Monday March 9th 2020 @ French Embassy in Tokyo
Should there be plans to make robots “idiots” and what might such an objective mean?
Might we think that robots are going to be friends who will allow us to (finally) get rid of all these (too-) human friends who still encumber us?
Can religions survive robots, or will the latter make them definitively obsolete?
Will robots profoundly transform the parent/child bond and eliminate this form of politico-economico-affective organisation that we call the family?

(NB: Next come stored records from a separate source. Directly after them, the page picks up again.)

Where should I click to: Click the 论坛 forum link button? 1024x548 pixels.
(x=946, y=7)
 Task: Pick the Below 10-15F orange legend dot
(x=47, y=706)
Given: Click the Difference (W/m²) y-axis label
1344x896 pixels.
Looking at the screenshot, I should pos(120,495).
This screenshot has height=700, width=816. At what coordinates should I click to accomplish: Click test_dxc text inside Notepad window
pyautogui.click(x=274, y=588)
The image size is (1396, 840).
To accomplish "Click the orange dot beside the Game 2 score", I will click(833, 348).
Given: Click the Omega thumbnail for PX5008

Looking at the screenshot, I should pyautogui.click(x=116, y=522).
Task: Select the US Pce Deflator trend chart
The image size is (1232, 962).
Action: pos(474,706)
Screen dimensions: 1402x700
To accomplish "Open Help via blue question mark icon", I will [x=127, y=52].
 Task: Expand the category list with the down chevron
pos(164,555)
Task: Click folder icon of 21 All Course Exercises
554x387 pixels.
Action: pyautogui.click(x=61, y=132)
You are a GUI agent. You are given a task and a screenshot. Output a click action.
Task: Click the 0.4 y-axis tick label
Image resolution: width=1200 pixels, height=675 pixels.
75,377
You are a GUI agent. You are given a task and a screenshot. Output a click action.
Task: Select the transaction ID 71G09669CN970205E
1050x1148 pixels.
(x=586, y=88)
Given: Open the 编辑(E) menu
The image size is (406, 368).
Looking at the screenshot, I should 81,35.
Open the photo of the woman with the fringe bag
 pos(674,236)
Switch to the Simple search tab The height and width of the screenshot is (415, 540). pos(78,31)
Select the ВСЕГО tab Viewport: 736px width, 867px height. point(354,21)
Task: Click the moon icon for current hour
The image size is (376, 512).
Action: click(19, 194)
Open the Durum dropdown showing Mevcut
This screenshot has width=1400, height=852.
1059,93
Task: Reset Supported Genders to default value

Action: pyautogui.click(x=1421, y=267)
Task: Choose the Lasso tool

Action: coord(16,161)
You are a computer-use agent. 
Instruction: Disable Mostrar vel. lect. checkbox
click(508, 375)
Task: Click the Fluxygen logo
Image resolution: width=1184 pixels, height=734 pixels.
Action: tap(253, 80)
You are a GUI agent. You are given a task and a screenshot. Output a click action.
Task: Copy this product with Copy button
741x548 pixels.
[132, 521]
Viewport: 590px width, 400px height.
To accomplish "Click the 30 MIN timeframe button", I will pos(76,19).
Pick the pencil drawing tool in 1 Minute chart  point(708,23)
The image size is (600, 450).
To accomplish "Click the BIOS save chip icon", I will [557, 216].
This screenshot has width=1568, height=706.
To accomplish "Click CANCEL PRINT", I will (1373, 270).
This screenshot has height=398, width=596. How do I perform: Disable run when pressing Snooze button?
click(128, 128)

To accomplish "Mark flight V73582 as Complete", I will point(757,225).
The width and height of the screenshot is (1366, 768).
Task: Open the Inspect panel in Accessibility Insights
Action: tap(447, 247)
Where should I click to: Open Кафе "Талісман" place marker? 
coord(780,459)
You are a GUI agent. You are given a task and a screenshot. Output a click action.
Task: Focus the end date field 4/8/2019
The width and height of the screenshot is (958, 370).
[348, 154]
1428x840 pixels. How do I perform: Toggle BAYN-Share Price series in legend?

We are pleased to invite you to the second edition of the workshop Ecotic, a unique workshop on philosophy and technology where we discuss about the ecotic challenges of artistic, religious and societal stakes of autonomous robotics with a panel of experts, and where we try to answer some thought provoking questions.
The program is now fully available.
To attend the event, it is mandatory to register in advance as the workshop is held within the French Embassy in Tokyo and seats are limited.
Dominique Lestel (ENS, Paris) is a French philosopher with in the Department of Philosophy of the Ecole normale supérieure of Paris (ENS) where he teaches contemporary philosophy and works mainly on the philosophy of human/non-human shared life. He has been a research engineer in Bull Artificial Intelligence Lab (1984-1986) and got a Ph.D. of the EHESS in 1986. He introduced cognitive sciences at ENS in 1994, with logician Giuseppe Longo and physicist Jean-Pierre Nadal and he has been a founding member of the Department of Cognitive Sciences of ENS until 2012. He has got research positions at University of California, MIT, Boston University, Université de Montréal, Macquarie University and has been a Visiting Professor at the School of the Art Institute of Chicago, at Tokyo University of Foreign Language and at Keio University. In 2013-2014, he was a visiting scientist at the University of Tokyo, in the Japanese-French Laboratory of Informatics with a grant by the French National Center of Scientific Research (CNRS) to work on the philosophy of existential robotics. He has published many books including “Eat that Book. A Carnivore’s Manifesto”, 2016, Columbia University Press. In 2014, the Oxford journal “Angelaki: Journal of the Theoretical Humanities” has published a special issue on his work. In 2017 in was awarded long-term JSPS Fellowship to work with GEntiane Venture at TUAT, Japan. In 2018 he was a Berggruen Fellow writing about “existential machines” and the interaction of humans and machines on an emotional level at the Center for Advanced Study in the Behavioral Sciences at Stanford University, USA.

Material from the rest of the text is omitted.